ASSIGNMENT
Print this span of the material below exactly: the line with "Task: Open the Matt author name link", the line with "Task: Open the share", and every line between them, but nothing else.

THE INPUT
+===+
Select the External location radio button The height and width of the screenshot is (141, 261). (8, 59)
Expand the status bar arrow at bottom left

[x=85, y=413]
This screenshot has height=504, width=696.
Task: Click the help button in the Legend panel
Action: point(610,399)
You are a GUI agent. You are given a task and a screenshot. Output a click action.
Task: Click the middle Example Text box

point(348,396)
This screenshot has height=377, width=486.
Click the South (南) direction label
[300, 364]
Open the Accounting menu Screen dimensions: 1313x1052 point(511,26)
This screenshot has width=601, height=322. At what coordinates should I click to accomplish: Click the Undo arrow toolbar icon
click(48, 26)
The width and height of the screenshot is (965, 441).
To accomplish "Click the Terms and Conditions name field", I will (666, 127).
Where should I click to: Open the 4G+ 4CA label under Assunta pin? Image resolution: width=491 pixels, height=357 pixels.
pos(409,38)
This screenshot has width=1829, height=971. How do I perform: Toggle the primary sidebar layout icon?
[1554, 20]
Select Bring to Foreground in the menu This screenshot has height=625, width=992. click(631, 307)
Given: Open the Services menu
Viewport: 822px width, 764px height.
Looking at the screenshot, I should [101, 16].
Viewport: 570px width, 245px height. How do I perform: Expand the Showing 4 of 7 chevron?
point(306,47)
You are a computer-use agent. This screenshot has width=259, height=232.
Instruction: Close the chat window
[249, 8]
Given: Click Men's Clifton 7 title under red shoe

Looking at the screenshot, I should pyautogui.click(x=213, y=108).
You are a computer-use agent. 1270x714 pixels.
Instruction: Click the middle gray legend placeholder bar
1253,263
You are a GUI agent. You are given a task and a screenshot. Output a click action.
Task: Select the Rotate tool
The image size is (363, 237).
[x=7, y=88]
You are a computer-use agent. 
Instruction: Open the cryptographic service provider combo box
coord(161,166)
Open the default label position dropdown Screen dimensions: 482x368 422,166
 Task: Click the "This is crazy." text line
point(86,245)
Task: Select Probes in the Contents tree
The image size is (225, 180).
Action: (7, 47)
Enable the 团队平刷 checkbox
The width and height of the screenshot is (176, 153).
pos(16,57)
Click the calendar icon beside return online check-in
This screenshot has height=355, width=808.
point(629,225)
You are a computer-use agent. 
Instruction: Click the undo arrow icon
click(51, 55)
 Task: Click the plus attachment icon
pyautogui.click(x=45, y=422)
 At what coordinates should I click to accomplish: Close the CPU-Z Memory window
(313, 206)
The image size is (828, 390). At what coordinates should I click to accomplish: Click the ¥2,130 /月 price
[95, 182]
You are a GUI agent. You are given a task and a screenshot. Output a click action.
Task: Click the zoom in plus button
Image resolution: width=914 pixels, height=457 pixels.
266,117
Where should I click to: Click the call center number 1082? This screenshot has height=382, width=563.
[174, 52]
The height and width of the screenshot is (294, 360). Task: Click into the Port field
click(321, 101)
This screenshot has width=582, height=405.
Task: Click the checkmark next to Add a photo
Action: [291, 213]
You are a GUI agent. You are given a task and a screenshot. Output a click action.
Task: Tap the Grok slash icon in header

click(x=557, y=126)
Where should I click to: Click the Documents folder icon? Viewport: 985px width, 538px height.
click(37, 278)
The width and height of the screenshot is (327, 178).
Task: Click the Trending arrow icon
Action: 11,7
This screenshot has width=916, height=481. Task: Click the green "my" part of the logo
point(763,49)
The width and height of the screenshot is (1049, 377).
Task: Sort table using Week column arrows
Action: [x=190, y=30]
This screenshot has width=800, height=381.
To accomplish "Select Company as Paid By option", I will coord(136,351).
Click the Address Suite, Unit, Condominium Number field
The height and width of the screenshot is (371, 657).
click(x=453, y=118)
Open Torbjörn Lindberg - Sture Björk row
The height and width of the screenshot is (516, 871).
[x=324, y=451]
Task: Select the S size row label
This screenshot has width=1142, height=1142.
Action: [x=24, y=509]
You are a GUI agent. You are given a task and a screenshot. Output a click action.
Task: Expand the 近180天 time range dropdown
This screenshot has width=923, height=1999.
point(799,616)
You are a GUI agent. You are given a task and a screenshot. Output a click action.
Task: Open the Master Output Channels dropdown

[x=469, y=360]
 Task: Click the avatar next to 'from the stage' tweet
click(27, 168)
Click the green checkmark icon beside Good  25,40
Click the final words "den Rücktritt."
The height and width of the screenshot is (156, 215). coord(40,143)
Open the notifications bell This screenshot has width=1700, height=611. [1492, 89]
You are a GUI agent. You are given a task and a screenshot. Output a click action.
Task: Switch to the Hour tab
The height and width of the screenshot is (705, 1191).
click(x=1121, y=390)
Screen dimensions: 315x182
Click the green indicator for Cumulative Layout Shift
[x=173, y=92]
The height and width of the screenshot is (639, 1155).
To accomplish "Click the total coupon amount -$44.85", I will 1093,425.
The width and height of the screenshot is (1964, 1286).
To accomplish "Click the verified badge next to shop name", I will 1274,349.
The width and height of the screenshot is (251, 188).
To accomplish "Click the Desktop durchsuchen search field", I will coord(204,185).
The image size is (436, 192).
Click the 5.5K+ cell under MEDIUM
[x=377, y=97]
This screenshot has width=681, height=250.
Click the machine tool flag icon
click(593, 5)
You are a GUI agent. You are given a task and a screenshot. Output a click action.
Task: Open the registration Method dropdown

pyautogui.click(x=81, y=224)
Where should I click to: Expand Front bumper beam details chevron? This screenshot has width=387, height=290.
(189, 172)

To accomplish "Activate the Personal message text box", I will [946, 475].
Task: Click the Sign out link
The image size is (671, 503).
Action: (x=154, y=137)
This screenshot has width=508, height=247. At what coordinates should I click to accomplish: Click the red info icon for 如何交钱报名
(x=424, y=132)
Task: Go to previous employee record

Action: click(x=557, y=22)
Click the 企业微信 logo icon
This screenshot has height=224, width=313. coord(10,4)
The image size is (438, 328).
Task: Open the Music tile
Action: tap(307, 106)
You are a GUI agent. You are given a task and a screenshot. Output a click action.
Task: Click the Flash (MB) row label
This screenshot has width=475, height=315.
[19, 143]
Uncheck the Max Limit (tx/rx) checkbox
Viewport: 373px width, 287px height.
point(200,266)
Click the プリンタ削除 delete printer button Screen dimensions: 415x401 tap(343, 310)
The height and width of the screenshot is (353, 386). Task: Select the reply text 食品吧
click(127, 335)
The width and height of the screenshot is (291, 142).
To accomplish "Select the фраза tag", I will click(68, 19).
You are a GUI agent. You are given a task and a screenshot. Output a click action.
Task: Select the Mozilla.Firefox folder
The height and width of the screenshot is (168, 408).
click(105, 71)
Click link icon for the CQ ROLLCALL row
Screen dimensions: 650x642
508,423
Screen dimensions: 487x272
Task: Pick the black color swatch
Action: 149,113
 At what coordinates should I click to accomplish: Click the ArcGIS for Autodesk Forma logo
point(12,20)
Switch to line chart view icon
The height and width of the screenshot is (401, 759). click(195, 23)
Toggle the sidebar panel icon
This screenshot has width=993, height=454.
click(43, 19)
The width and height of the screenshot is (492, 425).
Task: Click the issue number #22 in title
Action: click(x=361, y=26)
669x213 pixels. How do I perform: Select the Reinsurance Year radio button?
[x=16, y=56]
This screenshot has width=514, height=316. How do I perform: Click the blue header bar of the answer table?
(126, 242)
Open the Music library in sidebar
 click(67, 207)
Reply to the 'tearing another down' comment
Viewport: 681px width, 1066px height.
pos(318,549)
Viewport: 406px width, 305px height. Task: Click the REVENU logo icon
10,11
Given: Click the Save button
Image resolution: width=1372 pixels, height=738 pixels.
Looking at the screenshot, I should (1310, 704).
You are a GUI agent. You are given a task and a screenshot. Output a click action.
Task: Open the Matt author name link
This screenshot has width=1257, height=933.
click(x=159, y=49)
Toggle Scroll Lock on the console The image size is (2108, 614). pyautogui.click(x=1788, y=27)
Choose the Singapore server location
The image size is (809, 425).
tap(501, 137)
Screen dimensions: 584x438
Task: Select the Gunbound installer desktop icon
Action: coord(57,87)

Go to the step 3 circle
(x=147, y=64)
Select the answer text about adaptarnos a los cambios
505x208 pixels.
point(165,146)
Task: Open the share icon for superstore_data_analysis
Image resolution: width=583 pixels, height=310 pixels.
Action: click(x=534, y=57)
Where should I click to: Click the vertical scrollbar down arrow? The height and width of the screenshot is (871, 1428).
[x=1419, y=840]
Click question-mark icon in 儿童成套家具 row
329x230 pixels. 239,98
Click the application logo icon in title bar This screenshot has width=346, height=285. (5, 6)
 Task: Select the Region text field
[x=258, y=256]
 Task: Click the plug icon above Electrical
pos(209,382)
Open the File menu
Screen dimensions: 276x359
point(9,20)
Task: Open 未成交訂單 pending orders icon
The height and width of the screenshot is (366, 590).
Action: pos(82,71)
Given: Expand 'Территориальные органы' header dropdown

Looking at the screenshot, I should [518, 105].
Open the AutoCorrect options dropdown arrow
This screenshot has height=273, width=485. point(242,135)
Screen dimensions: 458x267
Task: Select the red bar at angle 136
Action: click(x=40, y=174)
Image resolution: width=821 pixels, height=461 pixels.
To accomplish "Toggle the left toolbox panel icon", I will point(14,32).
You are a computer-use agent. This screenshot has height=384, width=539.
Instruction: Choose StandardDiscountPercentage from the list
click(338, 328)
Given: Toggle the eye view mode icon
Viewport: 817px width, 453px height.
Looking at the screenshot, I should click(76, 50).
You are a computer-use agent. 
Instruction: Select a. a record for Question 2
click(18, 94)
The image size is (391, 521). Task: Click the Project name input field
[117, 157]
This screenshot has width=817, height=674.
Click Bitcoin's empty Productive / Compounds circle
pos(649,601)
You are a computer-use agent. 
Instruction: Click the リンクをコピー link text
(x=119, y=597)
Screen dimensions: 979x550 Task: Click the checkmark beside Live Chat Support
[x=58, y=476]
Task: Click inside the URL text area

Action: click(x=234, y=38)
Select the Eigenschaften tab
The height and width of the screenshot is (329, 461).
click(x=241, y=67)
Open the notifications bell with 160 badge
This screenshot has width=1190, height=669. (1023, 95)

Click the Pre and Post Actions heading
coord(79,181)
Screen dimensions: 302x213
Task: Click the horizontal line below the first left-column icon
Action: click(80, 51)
+===+
ANSWER TO THIS TASK
Task: Open the Matt author name link
This screenshot has width=1257, height=933.
click(x=159, y=49)
Toggle Scroll Lock on the console The image size is (2108, 614). pyautogui.click(x=1788, y=27)
Choose the Singapore server location
The image size is (809, 425).
tap(501, 137)
Screen dimensions: 584x438
Task: Select the Gunbound installer desktop icon
Action: coord(57,87)

Go to the step 3 circle
(x=147, y=64)
Select the answer text about adaptarnos a los cambios
505x208 pixels.
point(165,146)
Task: Open the share icon for superstore_data_analysis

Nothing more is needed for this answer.